Multi-site experience of belongingness practice improves college students’ academic perseverance – ScienceDaily


A new study led by Indiana University researchers finds that incoming students who participated in an online affiliation exercise completed their first year as full-time undergraduates at a higher rate than their peers, but only when their institution had strong strategies and resources to support diverse student affiliation.

Led by the College Transition Collaborative and IU Equity Accelerator, the research team delivered brief online reading and writing practice to nearly 27,000 students from 22 diverse colleges and universities across the United States in fall 2015 and 2016, including IU. These results, the country’s largest multisite randomized controlled trial of this affiliation intervention, were published May 5. Sciences.

IU Equity Accelerator, Mary Murphy, founder of IU Equity Accelerator, is a professor of psychological and brain sciences and a class of 1948 Herman B Wells Endowed Professor in the IU Bloomington College of Arts and Sciences. “The Equity Accelerator Program helps institutions understand what they can do to help students feel a sense of belonging, and that they are receiving academic support.

“It is important that students never feel alone, and that the institution provides tangible expenses that are recognized and used by students to help them feel a sense of belonging and succeed academically in college.”

The researchers found significant effects on students’ perseverance and study in the course and their sense of belonging after engaging in a reading and writing exercise. The intervention increased the rate of students completing their first year of college as full-time students, especially among students in groups that historically progressed at lower rates. However, across 22 institutions, the effects were much greater when the institutions had strategies and resources in place to help students feel a sense of belonging.

The researchers calculated that their findings could be generalized to more than 1 million students annually at 749 four-year colleges and universities in the United States, where the 12-month dropout rate for undergraduate freshmen is 24.1 percent, according to the Education Data Initiative. If all schools in the circular sample implemented the social affiliation intervention online, 12,136 other full-time students would have completed their first year of college each year. The benefits are greatest among historically low-performing groups—students whose combined race/ethnicity and generation performs historically lower at a given institution—helping to reduce inequality on campus.
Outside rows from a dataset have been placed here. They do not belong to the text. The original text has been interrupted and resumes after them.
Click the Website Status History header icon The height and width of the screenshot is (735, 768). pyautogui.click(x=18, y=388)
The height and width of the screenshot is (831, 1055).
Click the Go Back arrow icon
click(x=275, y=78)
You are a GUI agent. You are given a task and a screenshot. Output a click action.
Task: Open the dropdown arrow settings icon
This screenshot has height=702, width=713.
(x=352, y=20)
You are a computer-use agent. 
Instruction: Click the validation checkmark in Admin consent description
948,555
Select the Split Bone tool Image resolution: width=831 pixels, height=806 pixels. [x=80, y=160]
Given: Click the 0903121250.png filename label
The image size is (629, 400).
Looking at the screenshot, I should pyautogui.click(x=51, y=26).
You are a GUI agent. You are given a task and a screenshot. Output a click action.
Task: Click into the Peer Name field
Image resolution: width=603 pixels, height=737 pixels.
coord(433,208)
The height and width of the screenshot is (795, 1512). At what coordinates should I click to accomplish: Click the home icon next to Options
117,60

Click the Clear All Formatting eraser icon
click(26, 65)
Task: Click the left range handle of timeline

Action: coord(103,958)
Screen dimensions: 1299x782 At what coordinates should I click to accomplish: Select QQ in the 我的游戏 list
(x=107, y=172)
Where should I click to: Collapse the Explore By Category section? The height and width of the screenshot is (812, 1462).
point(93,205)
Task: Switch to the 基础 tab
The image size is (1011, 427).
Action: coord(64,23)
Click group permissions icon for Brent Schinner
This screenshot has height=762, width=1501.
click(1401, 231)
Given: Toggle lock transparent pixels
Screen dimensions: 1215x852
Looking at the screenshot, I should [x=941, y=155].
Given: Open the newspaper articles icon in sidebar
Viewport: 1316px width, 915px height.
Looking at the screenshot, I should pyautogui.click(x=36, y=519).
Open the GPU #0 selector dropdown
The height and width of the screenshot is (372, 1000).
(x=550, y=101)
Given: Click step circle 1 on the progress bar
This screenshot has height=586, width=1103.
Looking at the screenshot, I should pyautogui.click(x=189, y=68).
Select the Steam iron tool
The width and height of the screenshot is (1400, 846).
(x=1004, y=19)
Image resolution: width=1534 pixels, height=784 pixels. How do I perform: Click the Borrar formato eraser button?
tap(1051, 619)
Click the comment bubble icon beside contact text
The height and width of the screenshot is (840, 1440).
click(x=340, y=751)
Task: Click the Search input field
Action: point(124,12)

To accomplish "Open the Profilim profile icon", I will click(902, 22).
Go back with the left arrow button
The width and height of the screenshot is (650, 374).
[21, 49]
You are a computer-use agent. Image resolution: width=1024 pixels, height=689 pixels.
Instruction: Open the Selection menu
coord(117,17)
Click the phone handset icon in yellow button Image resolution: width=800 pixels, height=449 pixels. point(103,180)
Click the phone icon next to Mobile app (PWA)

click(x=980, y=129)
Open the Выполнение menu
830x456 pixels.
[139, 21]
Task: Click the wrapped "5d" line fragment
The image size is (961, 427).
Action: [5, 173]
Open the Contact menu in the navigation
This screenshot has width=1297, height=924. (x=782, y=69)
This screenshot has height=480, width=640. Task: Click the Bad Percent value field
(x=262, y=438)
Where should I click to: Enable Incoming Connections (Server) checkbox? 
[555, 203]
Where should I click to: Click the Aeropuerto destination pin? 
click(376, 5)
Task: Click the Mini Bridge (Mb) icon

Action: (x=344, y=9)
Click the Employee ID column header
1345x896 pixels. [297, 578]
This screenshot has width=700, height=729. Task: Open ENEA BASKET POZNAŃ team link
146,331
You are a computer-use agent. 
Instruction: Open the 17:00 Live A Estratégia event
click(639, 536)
The Social Belonging intervention was delivered through an online module in the summer before students begin undergraduate studies, usually as part of a pre-term checklist of necessary forms and requirements. It included survey results from older students showing that everyday concerns about belonging are normal in the transition to college and can improve over time; carefully curated stories from older students describing these fears and how you got better from them; and an opportunity to reflect on these stories in writing.

Results varied across the 22 institutions, each offering different strategies, resources, and programs to support specific groups of students who historically struggle completing their first year of college. The researchers say that institutional transformation and increased support for students on campus — as well as students’ knowledge and attitudes about these resources and their use — is critical to improving student success.

“This work reimagines the role of institutions in student outcomes, not only from an academic perspective but also from a student life perspective,” said Sarah Woodruff, chief strategy officer at IU Equity Accelerator. “This is a call to action for ways in which institutions harness their power and use it to truly move students. Through the Equity Accelerator, we help institutions rethink the contract they create with students, helping them articulate existing inequalities and telling them in real, accurate terms what they can do to change.” .

The IU Equity Accelerator, formed in July 2022, is a focused research organization whose mission is to use and apply the social and behavioral sciences to provide a more equitable learning and work environment where everyone can achieve their full potential. Institutions nationwide that are working to improve student belonging can work with the Equity Accelerator to identify, from their students’ perspective, the resources and strategies needed to facilitate student belonging on campus.

“In addressing equity, it is important to have actionable outcomes that can be used to improve student experiences and outcomes and help them be the people they are meant to be,” Murphy said. “We hope that institutions can build on our findings and IU Equity Accelerator’s work to identify better ways to support their students.”